Due to the content of Ferrum jodatum and Thyroxin in lymphomyosote, stimulation of thyroid hormone production is possible. Therefore, the drug is not used for thyrotoxicosis, hyperthyroidism (however, the drug is likely to be used in this category of patients under constant medical supervision).

Pregnancy and lactation

To date, clinical data on the safety of use by pregnant and nursing mothers are insufficient.

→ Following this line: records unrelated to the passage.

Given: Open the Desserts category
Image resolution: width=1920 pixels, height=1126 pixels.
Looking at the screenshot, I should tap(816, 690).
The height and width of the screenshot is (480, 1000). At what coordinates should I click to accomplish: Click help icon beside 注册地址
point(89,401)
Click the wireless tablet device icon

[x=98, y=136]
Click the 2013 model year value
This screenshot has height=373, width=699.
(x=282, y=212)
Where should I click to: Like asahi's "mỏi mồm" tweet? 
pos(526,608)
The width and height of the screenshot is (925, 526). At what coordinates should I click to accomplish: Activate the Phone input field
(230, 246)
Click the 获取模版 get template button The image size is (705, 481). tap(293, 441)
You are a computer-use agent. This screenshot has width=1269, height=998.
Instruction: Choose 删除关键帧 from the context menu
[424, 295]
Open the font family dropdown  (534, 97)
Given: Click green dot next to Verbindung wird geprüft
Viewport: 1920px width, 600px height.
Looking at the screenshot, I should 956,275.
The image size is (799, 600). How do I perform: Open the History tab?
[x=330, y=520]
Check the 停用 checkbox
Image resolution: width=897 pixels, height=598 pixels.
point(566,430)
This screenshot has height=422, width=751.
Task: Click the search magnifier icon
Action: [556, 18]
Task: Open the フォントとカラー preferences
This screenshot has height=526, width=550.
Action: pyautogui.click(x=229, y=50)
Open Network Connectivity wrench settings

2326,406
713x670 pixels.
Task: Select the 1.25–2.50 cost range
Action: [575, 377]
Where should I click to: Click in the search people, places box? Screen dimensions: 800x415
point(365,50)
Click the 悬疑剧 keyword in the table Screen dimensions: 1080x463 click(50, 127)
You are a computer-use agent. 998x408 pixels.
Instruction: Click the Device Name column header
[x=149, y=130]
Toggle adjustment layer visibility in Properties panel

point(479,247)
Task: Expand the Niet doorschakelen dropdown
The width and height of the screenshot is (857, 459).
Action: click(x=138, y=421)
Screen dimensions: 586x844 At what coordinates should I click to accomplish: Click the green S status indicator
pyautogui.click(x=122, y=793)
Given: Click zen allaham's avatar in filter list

Prescribing the drug by a doctor in these cases is possible only on an individual basis.

special instructions

The duration of homotoxic therapy with lymphomyosot is prescribed by the doctor individually, which depends on the severity, course and clinical symptoms of the disease.

Overdose

To date, no data on overdose symptoms have been reported.

Drug interactions

Lymphomyosot is combined with other medications.

Storage conditions and periods

Store for 2 years at a temperature not exceeding 25°C. In a place inaccessible to children and away from exposure to electromagnetic radiation.